=== Stated goal ===
Copy the data below verbatim, from the line with "You are a computer-use agent. The width" to the line with "click(x=25, y=250)", including both of those lines.

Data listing
- - -
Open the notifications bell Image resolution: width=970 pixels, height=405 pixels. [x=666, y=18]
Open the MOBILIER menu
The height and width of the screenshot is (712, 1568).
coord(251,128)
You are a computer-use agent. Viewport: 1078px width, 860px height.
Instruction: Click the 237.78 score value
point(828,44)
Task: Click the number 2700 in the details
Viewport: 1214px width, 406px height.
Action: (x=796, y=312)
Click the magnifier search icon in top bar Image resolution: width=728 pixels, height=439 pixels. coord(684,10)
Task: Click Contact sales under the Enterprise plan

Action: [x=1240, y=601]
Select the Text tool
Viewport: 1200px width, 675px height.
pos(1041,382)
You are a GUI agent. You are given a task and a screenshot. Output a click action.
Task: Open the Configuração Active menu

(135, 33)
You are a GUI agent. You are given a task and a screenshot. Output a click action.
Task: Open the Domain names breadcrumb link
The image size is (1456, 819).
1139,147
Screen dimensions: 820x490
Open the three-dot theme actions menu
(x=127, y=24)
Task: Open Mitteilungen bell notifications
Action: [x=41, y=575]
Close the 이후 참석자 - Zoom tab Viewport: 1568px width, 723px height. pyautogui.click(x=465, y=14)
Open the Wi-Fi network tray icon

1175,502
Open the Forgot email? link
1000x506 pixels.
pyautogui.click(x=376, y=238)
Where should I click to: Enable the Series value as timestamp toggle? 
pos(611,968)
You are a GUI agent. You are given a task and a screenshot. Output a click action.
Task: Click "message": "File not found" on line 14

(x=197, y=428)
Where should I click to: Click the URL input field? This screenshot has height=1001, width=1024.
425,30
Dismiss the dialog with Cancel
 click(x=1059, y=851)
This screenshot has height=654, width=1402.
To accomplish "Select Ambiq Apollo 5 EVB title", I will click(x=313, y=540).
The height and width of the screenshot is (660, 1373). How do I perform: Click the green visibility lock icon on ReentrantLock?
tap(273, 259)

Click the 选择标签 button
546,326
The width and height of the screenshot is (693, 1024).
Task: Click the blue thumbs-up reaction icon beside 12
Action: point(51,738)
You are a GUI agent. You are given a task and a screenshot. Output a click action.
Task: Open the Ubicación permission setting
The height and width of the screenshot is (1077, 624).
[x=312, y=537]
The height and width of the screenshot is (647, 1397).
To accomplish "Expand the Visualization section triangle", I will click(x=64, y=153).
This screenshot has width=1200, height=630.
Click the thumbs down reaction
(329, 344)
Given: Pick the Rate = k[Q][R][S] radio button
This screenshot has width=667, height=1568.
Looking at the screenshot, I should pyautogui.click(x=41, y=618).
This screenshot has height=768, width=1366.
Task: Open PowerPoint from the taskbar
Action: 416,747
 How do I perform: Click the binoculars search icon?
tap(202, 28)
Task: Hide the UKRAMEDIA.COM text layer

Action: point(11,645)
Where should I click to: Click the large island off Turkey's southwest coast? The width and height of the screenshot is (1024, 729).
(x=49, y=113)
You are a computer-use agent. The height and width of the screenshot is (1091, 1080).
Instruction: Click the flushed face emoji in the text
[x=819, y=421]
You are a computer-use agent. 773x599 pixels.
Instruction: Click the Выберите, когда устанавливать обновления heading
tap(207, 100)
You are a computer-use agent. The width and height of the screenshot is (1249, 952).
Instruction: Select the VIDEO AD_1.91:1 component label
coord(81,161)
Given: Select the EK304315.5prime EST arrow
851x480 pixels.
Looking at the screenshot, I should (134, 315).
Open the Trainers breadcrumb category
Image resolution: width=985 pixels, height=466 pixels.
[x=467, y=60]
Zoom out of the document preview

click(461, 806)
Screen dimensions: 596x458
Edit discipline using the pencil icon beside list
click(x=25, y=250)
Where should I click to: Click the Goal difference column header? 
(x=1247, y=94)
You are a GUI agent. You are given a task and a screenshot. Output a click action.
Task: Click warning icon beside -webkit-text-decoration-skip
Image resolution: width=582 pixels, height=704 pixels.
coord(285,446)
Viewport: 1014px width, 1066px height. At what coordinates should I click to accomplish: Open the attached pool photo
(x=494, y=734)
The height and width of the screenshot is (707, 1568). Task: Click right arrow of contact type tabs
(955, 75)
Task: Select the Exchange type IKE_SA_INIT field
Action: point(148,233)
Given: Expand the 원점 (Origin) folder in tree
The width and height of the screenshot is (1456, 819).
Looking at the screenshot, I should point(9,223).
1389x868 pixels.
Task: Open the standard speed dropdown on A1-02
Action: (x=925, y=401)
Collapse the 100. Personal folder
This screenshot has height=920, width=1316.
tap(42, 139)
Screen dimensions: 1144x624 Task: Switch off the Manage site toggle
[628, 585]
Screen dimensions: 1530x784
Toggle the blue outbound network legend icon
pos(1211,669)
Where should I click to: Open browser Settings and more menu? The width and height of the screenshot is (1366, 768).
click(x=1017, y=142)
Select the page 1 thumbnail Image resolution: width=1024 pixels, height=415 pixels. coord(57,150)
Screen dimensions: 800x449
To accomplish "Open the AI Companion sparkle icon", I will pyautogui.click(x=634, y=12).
- - -
=== Problem solution ===
You are a computer-use agent. The width and height of the screenshot is (1249, 952).
Instruction: Select the VIDEO AD_1.91:1 component label
coord(81,161)
Given: Select the EK304315.5prime EST arrow
851x480 pixels.
Looking at the screenshot, I should (134, 315).
Open the Trainers breadcrumb category
Image resolution: width=985 pixels, height=466 pixels.
[x=467, y=60]
Zoom out of the document preview

click(461, 806)
Screen dimensions: 596x458
Edit discipline using the pencil icon beside list
click(x=25, y=250)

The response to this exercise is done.